Evaluating the Heat Losses from HCCI Combustion within a Rapid Compression Expansion Machine

A high pressure capable, free piston rapid compression expansion machine (RCEM) has been used to investigate the autoignition, or Homogeneous Charge Compression Ignition (HCCI) behavior of a wide range of fuels. Thermal efficiencies and emissions characteristics were reported previously, but the heat release rates (HRR) and mass fractions burned (χ) seen under the experimental conditions were not specifically determined. This work investigates the characteristic heat losses in this device for use in determination of the HRR and χ. The heat flux is derived from surface temperature thermocouple data; a spatially-uniform, global convection model is correlated to this. Data from lean n-pentane and n-hexane in air mixtures were used to calibrate the model.

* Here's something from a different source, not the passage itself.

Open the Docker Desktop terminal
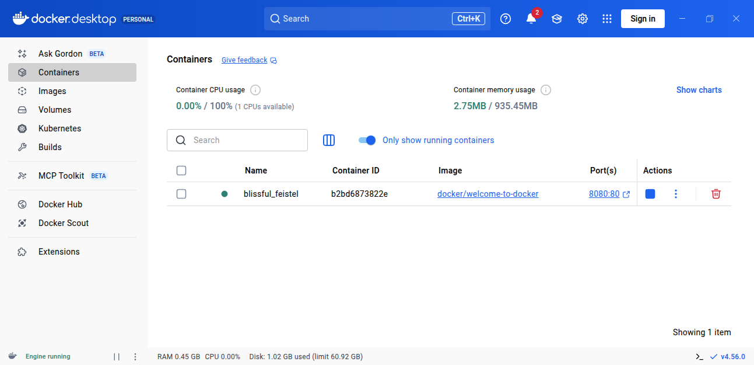tap(699, 356)
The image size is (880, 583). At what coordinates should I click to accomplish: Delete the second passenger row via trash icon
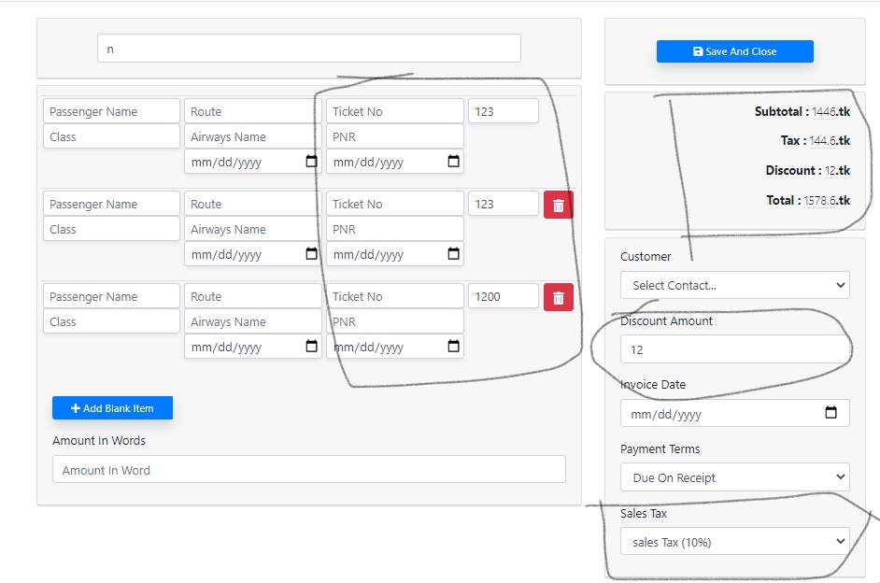(x=558, y=205)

The RCEM-calibrated model was compared to similar models that were calibrated to IC engines operating on HCCI, and to predictions from the CFD code KIVA3V. It was found that the overall heat flux in the RCEM is somewhat less than engine heat fluxes for similar charge strengths; the peak values however seem to correspond. This is probably due to the fact that the in-cylinder charge motion within the RCEM is less intense than in an operating engine due to the absence of the turbulent gas exchange process. Combustion in the RCEM is more uniform and much more rapid, and this initiates resonant acoustic waves which can enhance the wall heat flow. The KIVA3V simulations (of compression + expansion only) yielded significantly greater heat loss (+70%). The overall computed mass burned fractions were compared to emissions-derived combustion efficiencies; significant discrepancies exist between these parameters for the fuel-air charges used and this requires additional investigation.